From left: Baltimore Ravens head coach John Harbaugh and his brother, San Francisco 49ers head coach Jim Harbaugh, appear at a joint press conference ahead of the NFL's Super Bowl XLVII in New Orleans, La., Feb. 1, 2013.

49ers Coach Jim Harbaugh and Ravens Coach John Harbaugh may have captured the world’s attention in the run-up to this Super Bowl because they’re brothers who hail from a coaching dynasty. But there’s a much better reason to watch them: their distinctly 21st-century approach to leadership.

From politics to business to sports, there exists a growing understanding that what it means to be in charge has changed, and the best new leaders are adapting their approaches accordingly — even in a traditionally hierarchical sport like football.
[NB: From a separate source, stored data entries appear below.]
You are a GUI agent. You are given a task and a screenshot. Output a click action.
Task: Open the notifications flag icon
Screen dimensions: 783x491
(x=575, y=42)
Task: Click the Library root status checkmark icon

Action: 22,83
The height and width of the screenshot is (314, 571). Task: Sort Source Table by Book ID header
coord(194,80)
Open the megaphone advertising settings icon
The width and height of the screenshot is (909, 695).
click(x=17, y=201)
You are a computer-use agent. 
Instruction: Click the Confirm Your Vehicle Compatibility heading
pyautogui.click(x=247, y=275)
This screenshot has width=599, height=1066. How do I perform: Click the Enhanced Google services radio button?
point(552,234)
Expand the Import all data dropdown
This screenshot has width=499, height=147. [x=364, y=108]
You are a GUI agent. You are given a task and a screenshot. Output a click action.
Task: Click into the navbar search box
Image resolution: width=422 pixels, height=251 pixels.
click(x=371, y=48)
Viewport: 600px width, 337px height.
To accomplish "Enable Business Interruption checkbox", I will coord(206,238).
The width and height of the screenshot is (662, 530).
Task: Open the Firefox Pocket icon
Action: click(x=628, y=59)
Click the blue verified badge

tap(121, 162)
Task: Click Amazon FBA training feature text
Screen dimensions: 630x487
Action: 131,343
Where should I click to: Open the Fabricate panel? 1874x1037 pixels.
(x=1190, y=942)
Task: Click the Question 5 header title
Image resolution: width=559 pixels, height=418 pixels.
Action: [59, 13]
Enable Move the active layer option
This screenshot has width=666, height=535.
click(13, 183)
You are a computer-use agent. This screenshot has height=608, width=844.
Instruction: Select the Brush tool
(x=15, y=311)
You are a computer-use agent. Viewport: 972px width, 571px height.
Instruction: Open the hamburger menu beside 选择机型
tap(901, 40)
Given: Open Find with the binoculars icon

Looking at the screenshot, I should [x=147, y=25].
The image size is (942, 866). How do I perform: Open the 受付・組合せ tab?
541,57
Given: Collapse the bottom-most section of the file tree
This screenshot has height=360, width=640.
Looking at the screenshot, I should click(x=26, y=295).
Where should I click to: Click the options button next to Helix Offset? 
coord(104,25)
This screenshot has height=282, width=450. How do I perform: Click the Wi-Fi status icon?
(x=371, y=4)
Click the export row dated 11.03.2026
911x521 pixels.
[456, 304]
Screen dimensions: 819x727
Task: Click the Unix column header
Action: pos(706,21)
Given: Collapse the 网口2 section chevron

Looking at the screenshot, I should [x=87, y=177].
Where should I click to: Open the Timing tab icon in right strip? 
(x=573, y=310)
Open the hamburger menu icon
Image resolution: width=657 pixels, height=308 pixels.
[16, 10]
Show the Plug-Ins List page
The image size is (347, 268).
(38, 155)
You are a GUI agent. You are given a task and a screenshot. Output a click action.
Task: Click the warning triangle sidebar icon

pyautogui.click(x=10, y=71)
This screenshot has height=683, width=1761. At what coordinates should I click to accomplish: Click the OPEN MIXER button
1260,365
The Harbaugh brothers are part of a surprising vanguard of elite NFL coaches who hardly resemble the screaming field generals of the past, perhaps best embodied by the legendarily tyrannical Vince Lombardi. Instead, this generation’s 21st-century grid-iron leader is defined not by yelling at players but by listening to them; not by wielding authority over players, but by flexing power through them; and not by creating separate rules of engagement for the field, but by treating pro football as inseparable from life.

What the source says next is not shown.